Otro ejemplo lo tenemos en Amazon, que tuvo que retirar un algoritmo de aprendizaje automático diseñado para optimizar la contratación de nuevos empleados en los departamentos más técnicos de la empresa. Para entrenarlo, se usaron los datos de perfiles de solicitantes que habían obtenido un puesto en la empresa durante la década anterior. Como la mayoría eran hombres, el algoritmo aprendió que las palabras y conceptos más presentes en estos perfiles debían guiar su objetivo, discriminando así a las mujeres. Como vemos en estos casos, no hay una manera real de solucionar esto sin arreglar primero nuestra sociedad y cultura, por lo que debemos compensarlo cuando diseñamos nuestros sistemas.
La segunda casuística se da cuando les enseñas solo una parte de la realidad que no es representativa. Hay un estudio liderado por la investigadora del MIT Joy Buolamwini (por cierto, una mujer a seguir como fundadora de la Algorithmic Justice League), que analiza los principales sistemas de reconocimiento facial (Amazon, IBM, Microsoft…) y cómo tienen una mayor tasa de error con mujeres negras porque se les ha entrenado con imágenes de hombres blancos. Malas noticias teniendo en cuenta que hay proyectos como el de iBorderCtrl, un detector de mentiras que promete agilizar el tráfico en las fronteras europeas (aunque ya vemos que no lo hará por igual para todas las personas…).
Y el último punto de perversión se puede introducir durante la etapa de preparación de datos, lo que implica seleccionar qué atributos deseamos que el algoritmo tome en consideración. Un ejemplo de ello se destapó en un estudio de la Universidad de Cornell, en el que tras crear 1.000 usuarios ficticios iguales, donde lo único que variaba era el sexo (50% mujeres, 50% hombres), descubrieron que los hombres vieron 1.800 veces un anuncio de Google Ads correspondiente a un puesto de trabajo de más de 200.000 dólares de salario, mientras que las mujeres tan solo 300 veces.

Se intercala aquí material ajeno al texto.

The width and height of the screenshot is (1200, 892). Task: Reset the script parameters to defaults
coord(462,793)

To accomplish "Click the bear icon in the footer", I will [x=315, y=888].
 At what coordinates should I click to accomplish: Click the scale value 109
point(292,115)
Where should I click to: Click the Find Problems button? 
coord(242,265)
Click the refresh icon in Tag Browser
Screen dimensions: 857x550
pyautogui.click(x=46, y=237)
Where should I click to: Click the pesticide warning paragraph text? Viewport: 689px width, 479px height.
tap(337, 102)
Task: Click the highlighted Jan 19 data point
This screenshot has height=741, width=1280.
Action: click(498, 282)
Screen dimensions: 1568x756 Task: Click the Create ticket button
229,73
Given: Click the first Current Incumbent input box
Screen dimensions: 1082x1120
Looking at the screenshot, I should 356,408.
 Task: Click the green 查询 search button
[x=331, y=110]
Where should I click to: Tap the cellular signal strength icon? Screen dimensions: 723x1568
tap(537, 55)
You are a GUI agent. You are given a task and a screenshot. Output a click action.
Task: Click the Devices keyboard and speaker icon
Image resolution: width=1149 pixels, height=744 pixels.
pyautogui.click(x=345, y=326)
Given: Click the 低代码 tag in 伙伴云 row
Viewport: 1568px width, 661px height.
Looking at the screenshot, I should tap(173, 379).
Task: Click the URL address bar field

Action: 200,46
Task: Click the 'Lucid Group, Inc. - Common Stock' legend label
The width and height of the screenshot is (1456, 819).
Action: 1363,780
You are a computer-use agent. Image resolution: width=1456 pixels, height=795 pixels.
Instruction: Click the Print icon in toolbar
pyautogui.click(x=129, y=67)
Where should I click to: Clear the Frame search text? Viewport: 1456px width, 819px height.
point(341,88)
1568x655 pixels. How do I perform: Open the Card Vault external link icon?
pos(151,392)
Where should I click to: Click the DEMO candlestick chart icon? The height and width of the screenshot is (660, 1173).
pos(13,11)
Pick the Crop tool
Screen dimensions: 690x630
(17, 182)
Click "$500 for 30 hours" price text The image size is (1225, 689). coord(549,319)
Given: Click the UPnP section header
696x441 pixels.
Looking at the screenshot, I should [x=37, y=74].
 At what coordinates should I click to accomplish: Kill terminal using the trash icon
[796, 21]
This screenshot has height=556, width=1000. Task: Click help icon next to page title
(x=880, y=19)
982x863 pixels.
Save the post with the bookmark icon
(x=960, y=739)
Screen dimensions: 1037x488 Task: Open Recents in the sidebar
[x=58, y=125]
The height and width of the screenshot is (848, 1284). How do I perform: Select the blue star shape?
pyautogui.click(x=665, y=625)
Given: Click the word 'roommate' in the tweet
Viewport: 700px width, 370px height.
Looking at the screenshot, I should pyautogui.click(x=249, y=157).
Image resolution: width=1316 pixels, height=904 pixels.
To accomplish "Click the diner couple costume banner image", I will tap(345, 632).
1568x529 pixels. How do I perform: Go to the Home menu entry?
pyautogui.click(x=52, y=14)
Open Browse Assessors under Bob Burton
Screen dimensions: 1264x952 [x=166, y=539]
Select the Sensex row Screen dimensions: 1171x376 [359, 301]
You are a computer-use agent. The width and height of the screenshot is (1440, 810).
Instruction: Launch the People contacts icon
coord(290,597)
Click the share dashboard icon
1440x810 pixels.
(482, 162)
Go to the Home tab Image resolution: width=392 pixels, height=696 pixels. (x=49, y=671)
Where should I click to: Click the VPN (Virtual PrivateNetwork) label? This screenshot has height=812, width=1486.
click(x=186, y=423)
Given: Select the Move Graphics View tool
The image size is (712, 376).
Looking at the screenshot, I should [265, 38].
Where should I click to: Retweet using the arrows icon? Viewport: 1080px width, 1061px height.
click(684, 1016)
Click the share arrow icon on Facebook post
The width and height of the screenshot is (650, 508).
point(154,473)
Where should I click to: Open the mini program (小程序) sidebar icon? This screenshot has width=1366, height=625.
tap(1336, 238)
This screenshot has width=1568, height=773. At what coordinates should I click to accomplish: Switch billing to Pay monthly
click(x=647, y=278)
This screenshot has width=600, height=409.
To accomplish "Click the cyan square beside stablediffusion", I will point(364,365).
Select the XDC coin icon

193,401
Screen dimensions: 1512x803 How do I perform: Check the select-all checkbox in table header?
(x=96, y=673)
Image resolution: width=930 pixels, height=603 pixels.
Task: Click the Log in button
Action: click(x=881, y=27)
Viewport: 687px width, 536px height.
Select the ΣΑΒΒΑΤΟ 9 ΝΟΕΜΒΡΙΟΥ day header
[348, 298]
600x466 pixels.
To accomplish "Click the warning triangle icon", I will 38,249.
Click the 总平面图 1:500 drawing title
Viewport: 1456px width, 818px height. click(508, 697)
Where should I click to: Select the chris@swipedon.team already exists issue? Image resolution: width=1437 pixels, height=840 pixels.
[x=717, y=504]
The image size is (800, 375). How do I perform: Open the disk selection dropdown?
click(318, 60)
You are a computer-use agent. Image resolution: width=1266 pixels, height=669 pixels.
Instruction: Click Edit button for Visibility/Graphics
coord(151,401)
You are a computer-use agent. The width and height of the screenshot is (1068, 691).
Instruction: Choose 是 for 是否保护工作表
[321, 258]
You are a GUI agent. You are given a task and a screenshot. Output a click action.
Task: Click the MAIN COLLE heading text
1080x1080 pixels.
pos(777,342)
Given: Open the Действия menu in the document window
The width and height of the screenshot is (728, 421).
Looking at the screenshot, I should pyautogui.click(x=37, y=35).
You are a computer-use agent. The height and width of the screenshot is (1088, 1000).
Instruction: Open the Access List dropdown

Cierro este artículo como lo empecé, con otra cita de El Principito: “Es una locura odiar a todas las rosas porque una te pinchó. Renunciar a todos tus sueños porque uno de ellos no se realizó”. La tecnología nos hace dar pasos hacia adelante, pero para ello debe ser inclusiva y diversa. Quitémosle las espinas para que no pinche a nadie.
Excelente, como siempre.
¡Muchísimas gracias OskarMaria 🙂 !
Genial artículo! Realmente nuestras «máquinas» son muy capaces y eficientes pero es como las cosas que tienden al infinito, no llegan a ser humanos por mucho que pudieran mejorarnos. La frase del principito es de las más bonitas y reales que puedan haberse dicho, yo tengo otra que me gustó: El «secreto está en la salsa» de tomates verdes fritos.